La raison la plus importante de l’inégalité entre les sexes est que les hommes ne voient pas les femmes sur un pied d’égalité. Afin de briser la mentalité dominée par les hommes qui définit les femmes sur le plan émotionnel, les voit incomplètes et inadéquates, il faut un niveau dans lequel elles ont des devoirs et des responsabilités égales. C’est ce que propose le système de coprésidence. La deuxième dimension de la coprésidence consiste à démocratiser la politique. Une conception de la politique et du gouvernement qui exclut de la politique et des mécanismes de décision les femmes qui constituent la moitié de la société ne peut être démocratique. Depuis des milliers d’années, ce sont les hommes qui décident à la place des femmes. Pour que les femmes soient une entité autonome, elles doivent avoir la possibilité de décider d’elles-mêmes et de leur avenir. La coprésidence donne aux femmes ce pouvoir, tout en ouvrant la voie à une essence démocratique de la politique et de la gestion.

La troisième dimension de la coprésidence concerne également la société. Là encore, pendant des milliers d’années, la mentalité dominée par les hommes a saisi la société et détruit le caractère démocratique de la société naturelle. Elle s’est transformée en un réflexe social selon lequel les femmes doivent vivre avec les hommes. En fait, les règles sociales qui doivent protéger le droit à l’égalité sont façonnées en fonction de cette pré acceptation (domination masculine). Corriger cette erreur est une étape importante pour répondre à l’essence démocratique de la société. La quatrième dimension de la coprésidence est que la gestion montre qu’il ne s’agit pas d’établir / de dominer le pouvoir, mais que la gestion est une question de « coordination ».

Comment passez-vous vos journées en prison ?

Les prisons sont des espaces qui visent à déshumaniser. Pour les individus qui en sont conscients, au contraire, elle se transforme en un espace où l’on se déplace vers la créativité, en rêvant sans limite, en s’auto-fonctionnant, en renforçant sa volonté, en ouvrant de nouvelles fenêtres sur le monde de l’émotion et de la pensée. Par conséquent, le temps ne suffit pas aux personnes. Vivre sans routine et sans modèles abandonnés procure aux gens une joie incroyable lorsqu’ils réussissent. Même le fait de pouvoir se faire entendre de ses amis en criant donne aux gens le plaisir de briser l’isolement. Ou de cuisiner dans un samovar, de tricoter à l’aide de stylos … Surtout pour ne pas avoir de soucis lors de la lecture des livres, lire chaque ligne est un plaisir incroyable.

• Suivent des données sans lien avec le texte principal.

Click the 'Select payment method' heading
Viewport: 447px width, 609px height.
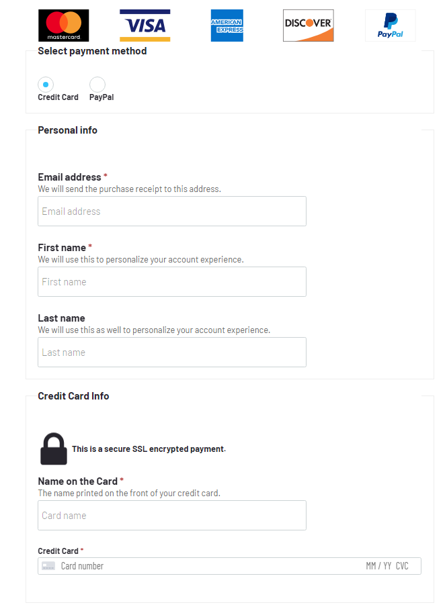pos(92,51)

Les préparatifs pour des occasions spéciales comme le 8 mars, signifient que l’effort de chacun pour participer est si important qu’il donne des capacités musicales même à ceux qui n’ont jamais essayé de chanter dans leur vie. En bref, la mentalité autoritaire dominée par les hommes ne fait rien de sage en nous mettant en prison.

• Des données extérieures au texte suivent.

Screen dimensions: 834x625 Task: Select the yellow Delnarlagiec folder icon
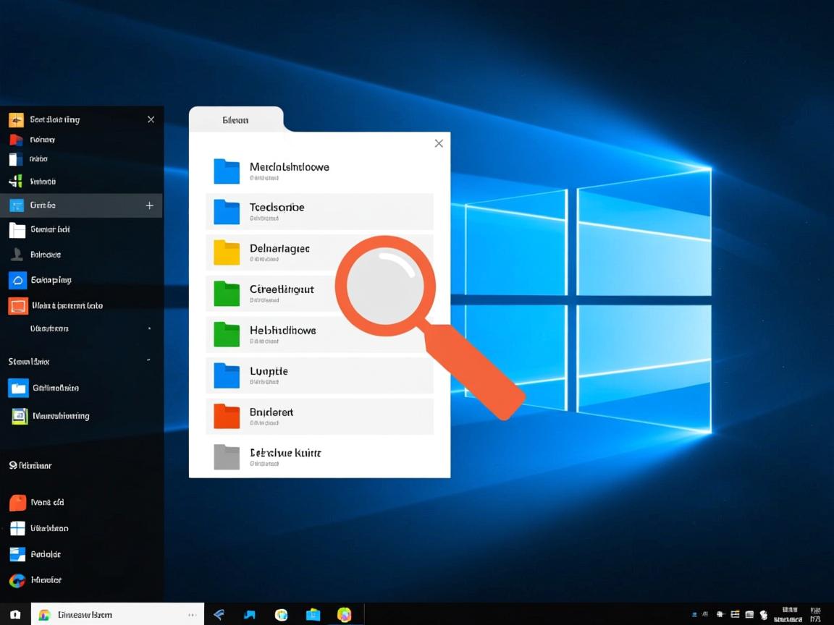tap(226, 252)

Quel est votre message aux femmes le 8 mars ?

Le 8 mars, toutes les femmes célèbrent la Journée internationale de la femme active. Je souhaite que la volonté et la posture des femmes se reflètent dans les rues et sur les places pour mener un nouveau processus. Nous, les femmes, ne pouvons répondre à toutes les attaques contre notre corps, notre identité, notre volonté, notre travail et notre existence qu’en renforçant la solidarité et l’organisation entre les femmes.

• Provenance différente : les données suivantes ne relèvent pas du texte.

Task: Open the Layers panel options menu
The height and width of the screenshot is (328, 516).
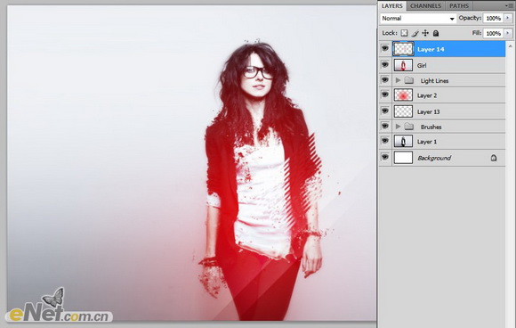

La notion de « 8 mars, pas seulement un jour » est un slogan puissant qui peut mettre fin à la fois aux meurtres de femmes et à la guerre ainsi qu’au régime autoritaire réactionnaire. Le moment est venu de remplir les cases et d’intensifier la lutte contre le pouvoir et l’énergie que nous tirons d’ici pour être la principale réponse. Il est maintenant temps de jeter un pont sur la route de la paix en apportant le flambeau de la liberté et de l’égalité, de le brûler le 8 mars et de Newroz. Nous, les femmes qui ne peuvent être faites prisonnières, serons dans les champs avec vous avec nos zilgit (youyou), nos chants et notre halay.